While many small indigenous tribes and religious communities can be seen as ecovillage prototypes, their contemporary incarnations in the west started with the early “back-to-land” movement in the 1970s with one of the first official ecovillages set up in Ithaca, New York in 1991. There are over 10,000 ecovillages globally today.
Ecovillages are diverse. Some embrace and explore technology, others try to minimize it. There are ecovillages with rigorous rules and others with more relaxed attitudes. In some places, local self-sufficiency is a must. Elsewhere, it’s fine if you feel like drinking imported coffee.
Usually built by small groups of passionate enthusiasts, some ecovillages might look strange even to the most devoted sustainability folk. Their inhabitants are philosophical downshifters, living in geodomes and staying unmoved by Tesla’s latest models. Yet ecovillages are often places where lots of social innovation happens. They can also be places that harbor traditional wisdom, respect heritage and nurture old crafts.
Meanwhile, many of them are also home to buildings with high green standards, EV-charging stations and innovative sustainable agriculture practices, way ahead of many cities. You may not find the latest gadgets or fashion accessories on sale, but these places allow you to reevaluate your habits of endless consumption. You may start thinking and feeling differently about community, social resilience and true wellbeing.
But not all is always well. Some ecovillages have been turned into mere tourist attractions whose residents may get seduced by fuel-powered cars and malls, slowly turning their small communities into “normal” towns and cities. Still, the growth of the Global Ecovillage Network suggests the concept has a future.
As the competition for land is growing, however, ecovillages might become a luxury for many. The well-off in turn may see them as preferred retirement destinations whereby enclaves of the rich might sprout in the countryside away from the hustle and bustle of polluted cities. Ecovillage like Amatciems in Latvia or ReGen in the Netherlands already offer all the usual comforts in a picturesque landscape on private land.
Beyond the urban-rural divide
Growing increasingly complex and interconnected, many cities might start to witness a transformation of their boundaries. Urban areas could well begin to be separated into more locally governed districts and neighborhoods with unique features. Some of them might develop sustainable agriculture, local economies and other features common to the ecovillage approach.
Some experts even posit that thanks to digitalization we are approaching the end of big cities and entering an era of small and connected digital towns and villages. Readily open to knowledge workers, freelancers and digital nomads, this reality is even more seductive if you know that you can travel anywhere and anytime.
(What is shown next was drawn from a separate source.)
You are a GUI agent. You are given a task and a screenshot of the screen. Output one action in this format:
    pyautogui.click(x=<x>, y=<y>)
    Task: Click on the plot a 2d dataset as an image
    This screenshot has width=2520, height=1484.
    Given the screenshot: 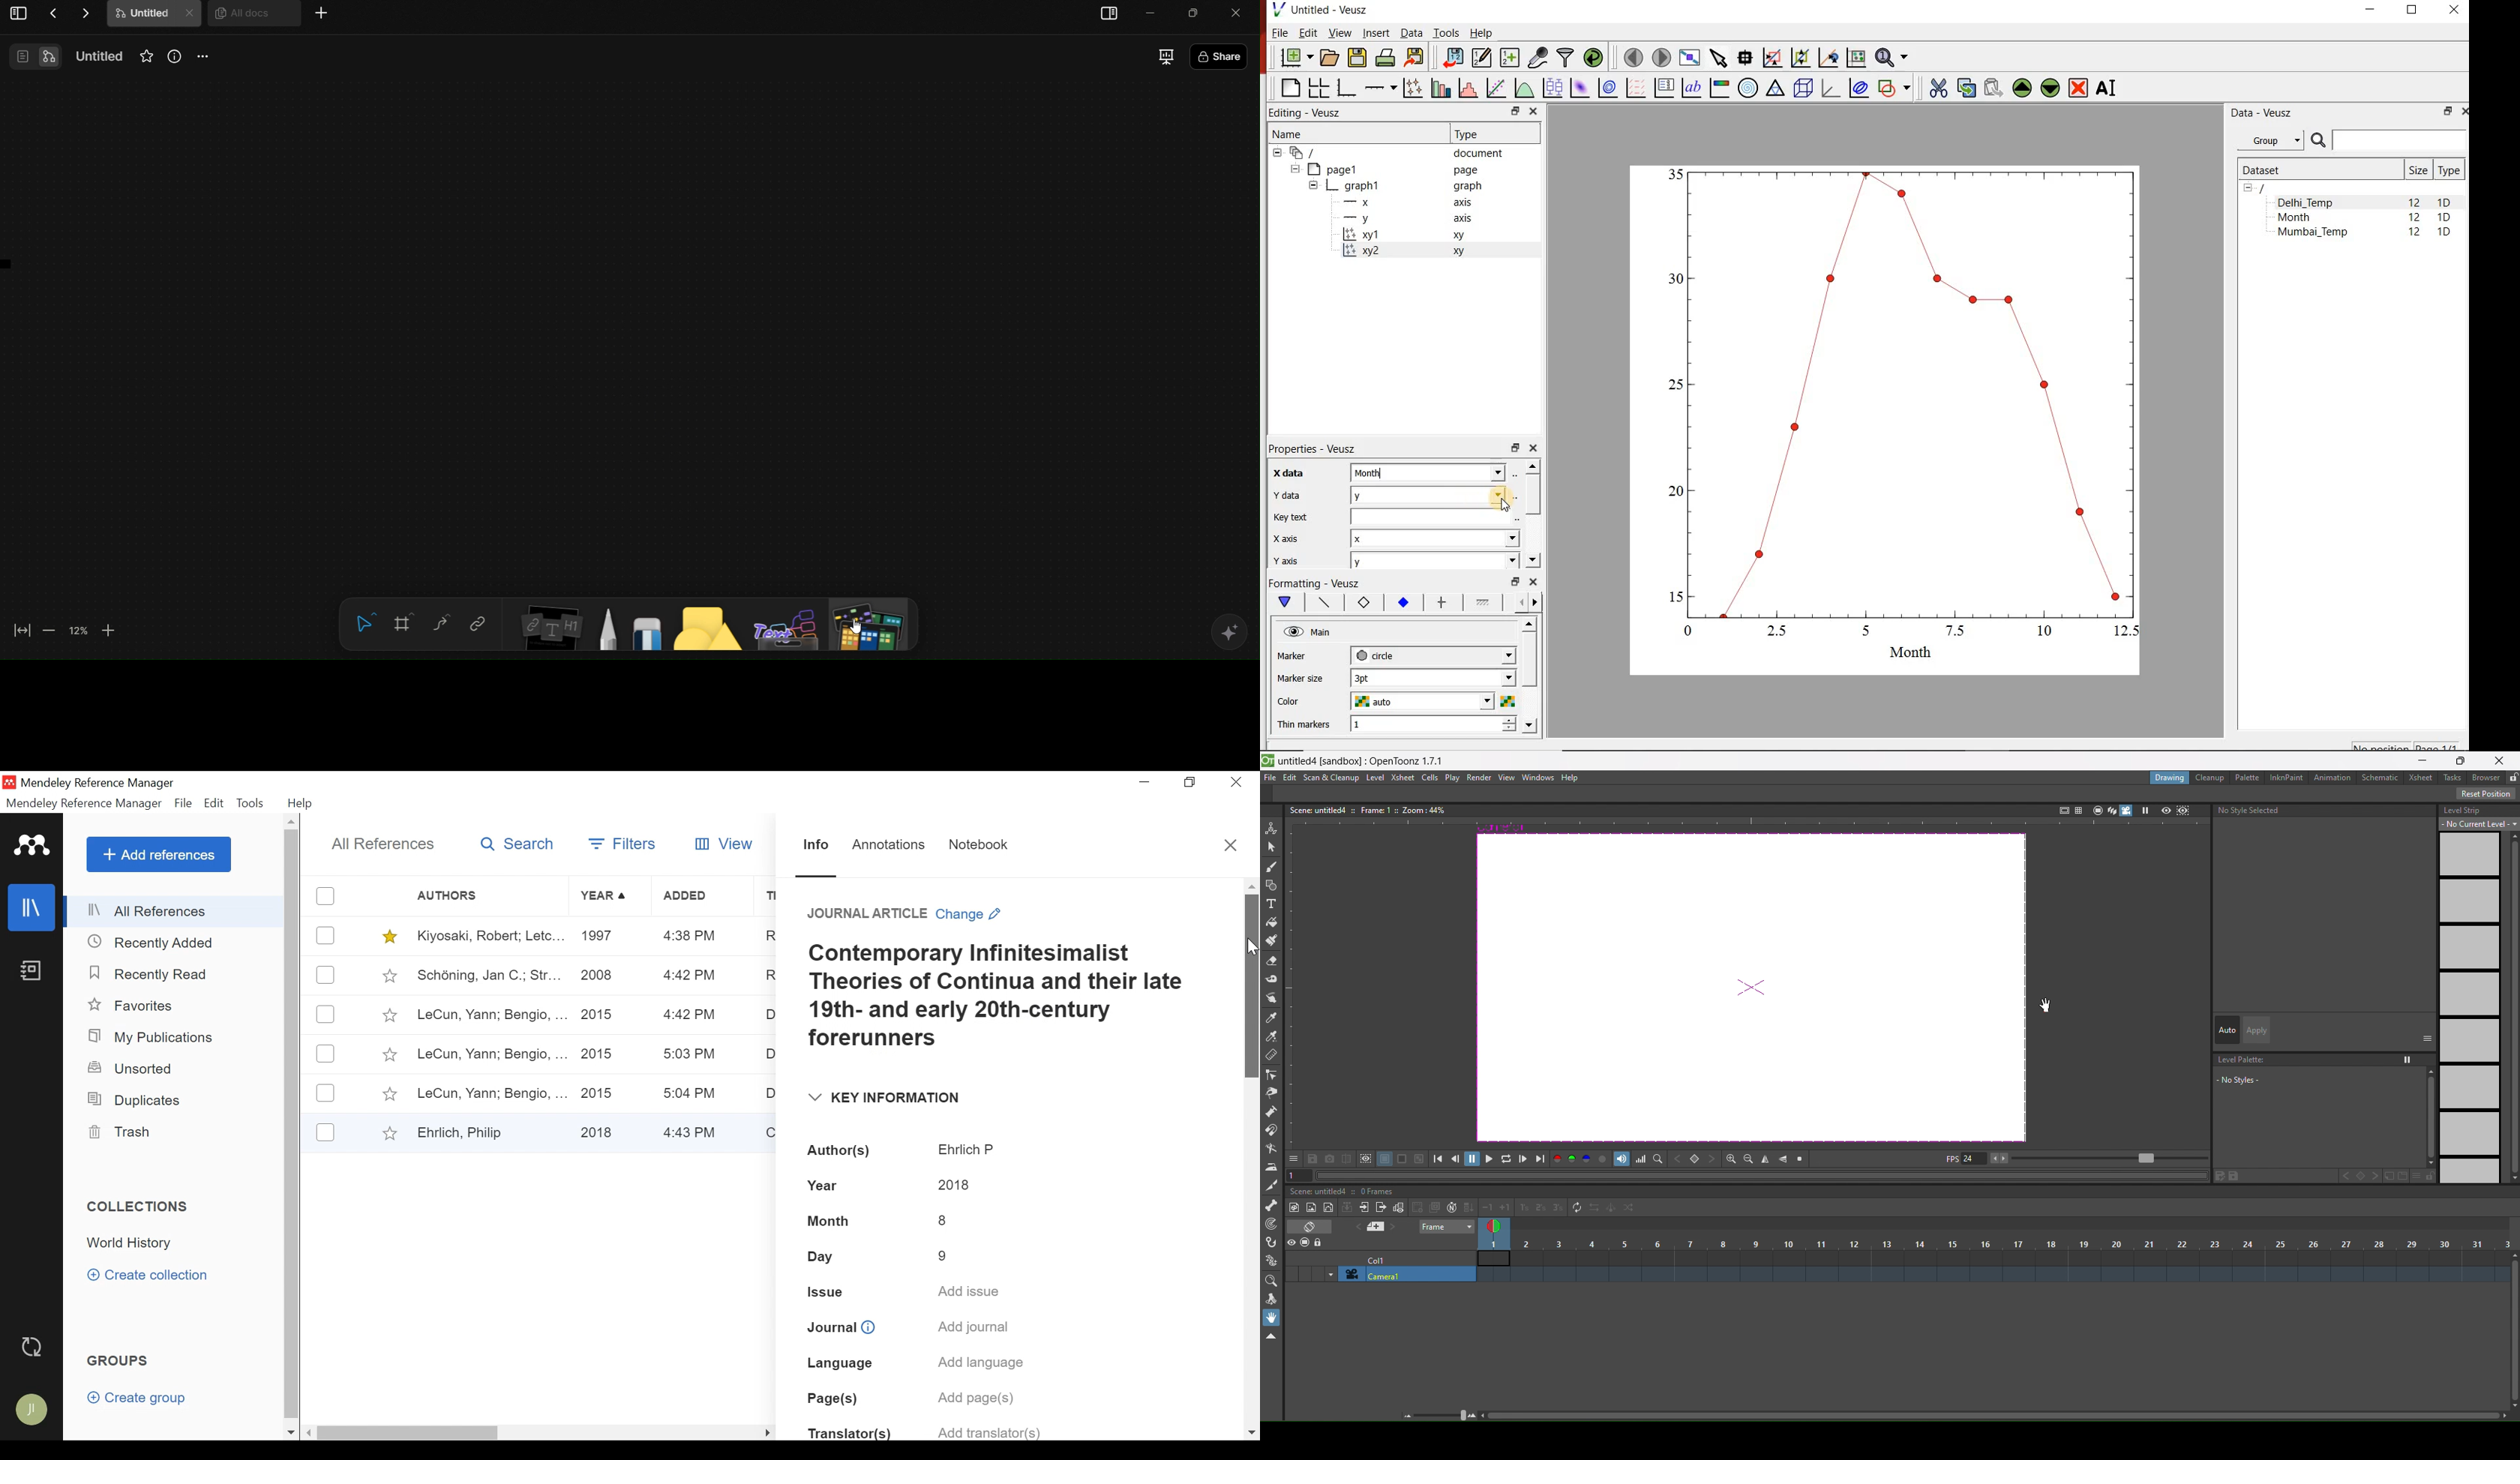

Meanwhile, not every city of the future is going to be about speed and connectivity, and not every village is going to allow for harmony with nature. Slow cities are likely to keep developing their unique niches, while many villages will endure massive pollution and environmental degradation exported from the megacities. With rising inequalities and regional imbalances, we might also see more and more poor and degraded cities right alongside high-tech ecovillages thriving on landscapes micro-engineered for their wealthy inhabitants.
We will also see unprecedented changes in climate, biodiversity and ecosystems, which will leave no city or village untouched. That is why we should start looking beyond nominal differences and instead focusing our attention on what types of human habitats can nature really sustain in a landscape. It’s crucial that we start building human settlements that will allow nature to remain undiminished.